Dec. 19 2012 09:14 AM

Birther judge-elect opposed parental rights for communists and lesbians as a lawyer, and faced allegations of spousal abuse

Illustration by Adam Vieyra

"You give muckrakers a bad name…. Now, you're even using the legendary ‘when's the last time that you beat your wife' ploy."

—Judge-Elect Gary Kreep, Nov. 30, 2012

The signs were staked in the ground across the street from Gary Kreep's law office in Escondido. One read "Divorce Lawyers Lie," the other "You're in Good Hands With Kreep—Not."

It was 1991, and Kreep—who'll be sworn in as a Superior Court judge in January— was being stalked by a client who'd gone off the deep end. The signs were just the beginning of a Cape Fear-style threat to Kreep and his staff; the man allegedly idled outside Kreep's office and sent postcards featuring images of skeletons and bloody bodies. The client defended his actions in court, saying his goal was "to protest Kreep's unscrupulous, careless and impious actions towards me and to warn the community about an archetype of ill repute." Kreep successfully obtained a restraining order, and the court record indicates that was the end of it.

Among attorneys who practice family law, unhinged clients are considered part of the cost of doing business. Yet, as Kreep hopes to be assigned to domestic court next year, the controversial attorney's record in family law certainly deserves scrutiny.

After running a stealth campaign, Kreep won the June 6 primary election by less than half a percentage point. His election has raised grave concerns in the legal community and the press due to his history as a polarizing political force. A lifelong Republican, Kreep pursued a career as a self-styled constitutional-law attorney. Over three decades, he's represented myriad conservative interests, such as the anti-abortion and Minutemen movements, and, as a Republican activist, headed up numerous political action committees. These days, he's best known as one of the primary "Birther" attorneys suing over the supposed illegitimacy of President Barack Obama's birth certificate.

(Read CityBeat's previous in-depth reporting on Kreep here.)

Soon, he'll leave all that behind to become a judge in the Superior Court of California, serving San Diego County. He's told multiple media outlets that he won't let his right-wing and Christian fundamentalist leanings (such as his ardent opposition to LGBT marriage equality) impact his rulings. However, Kreep's record in family court—as a private attorney, as the executive director of a far-right nonprofit and as a party in his own domestic matters—raises questions about whether families will be in good hands.

> **TASK DESCRIPTION**
Continue the article about Gary Kreep's family-law record, picking up after its last sentence.

> **RAW DATA**

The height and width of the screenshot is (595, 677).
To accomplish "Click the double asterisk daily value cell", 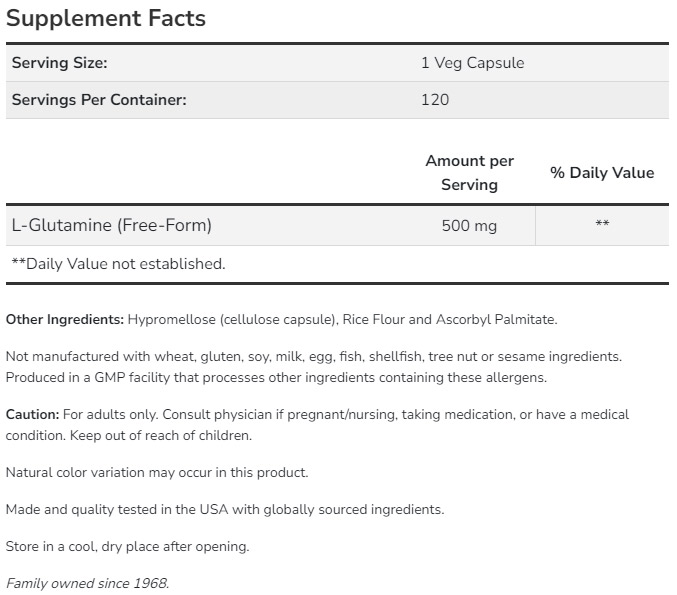I will (x=602, y=226).
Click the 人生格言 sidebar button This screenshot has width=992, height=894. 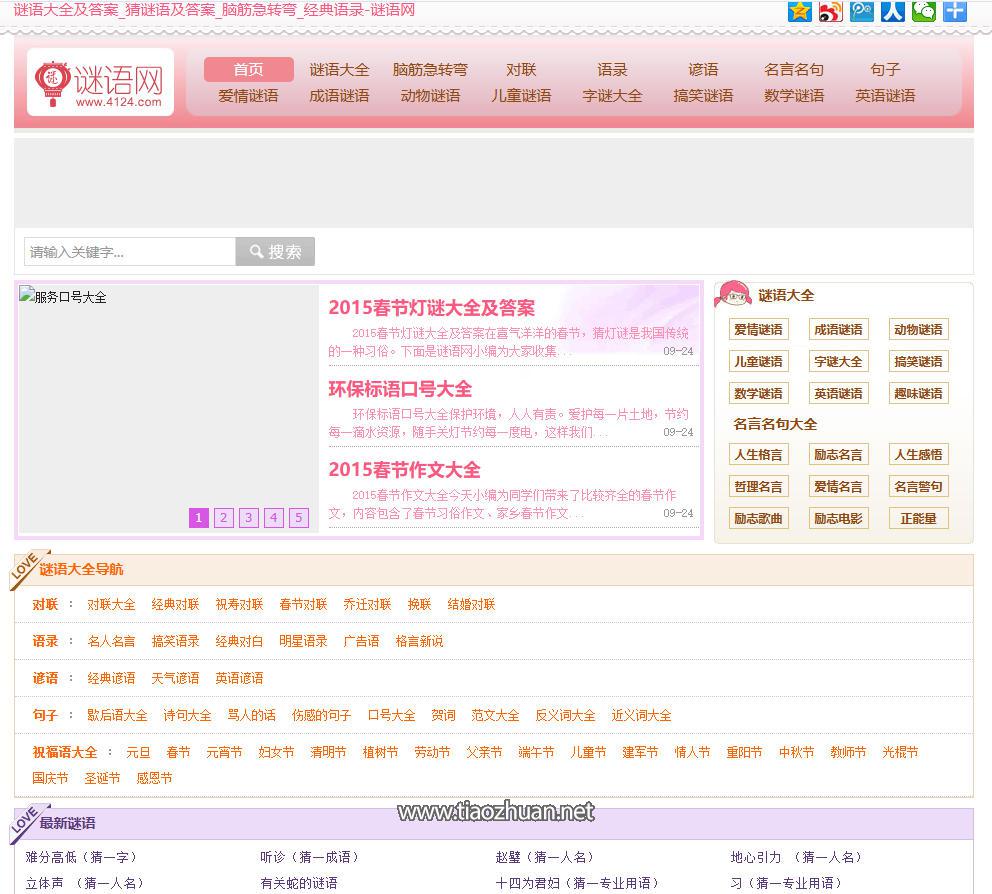[759, 454]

> **TASK RESULT**
One of Kreep's earliest family-related cases is stored on microfilm at the Vista courthouse. The records from 1983 and 1984 detail his representation of two foster parents who needed to obtain a restraining order against their troubled, adult adopted son, specifically to keep him away from their younger adopted child. Kreep had been hired to file the injunction, and he quoted the parents a fee of between $250 and $500. As the case became more complicated, involving Carlsbad police and a private investigator, Kreep racked up fees in excess of $1,500. When the couple couldn't pay, Kreep took them to court.

The judge took the rare move of ruling that Kreep must write the case off as pro-bono.

"The lawyers of California have been told by the California Supreme Court and the Ninth Circuit Court of Appeal [sic] that they must contribute their time and talent to those less fortunate than themselves," Judge Ross Tharp wrote in his ruling. "Such is the case at hand. Defendants, being borderline indigents, simply could not, and cannot, afford to pay $90 per hour for plaintiff's professional services, no matter how exemplary or successful they may have been."

Kreep declined to comment on this case, or any other case for that matter, citing attorney-client privilege, even though, at the time some of the cases were happening, he was eager to publicize them.

Through the U.S. Justice Foundation (USJF), often described as the right-wing's answer to the American Civil Liberties Union, Kreep has inserted himself into several family-law cases. A 1987 profile in the Los Angeles Times referenced USJF's assistance to a San Francisco man who was attempting to gain custody of his daughter. The argument was that the mother was an unfit guardian, since she'd been a leader in the Revolutionary Communist Party, a Maoist radical group. Kreep sent out a newsletter with the headline "USJF Wins First Round of Battle to Save 12-Year-Old From Communism," the Times reported.

More than 20 years later, USJF signed on to Miller vs. Jenkins, a landmark custody dispute that cut to the core of LGBT parental rights.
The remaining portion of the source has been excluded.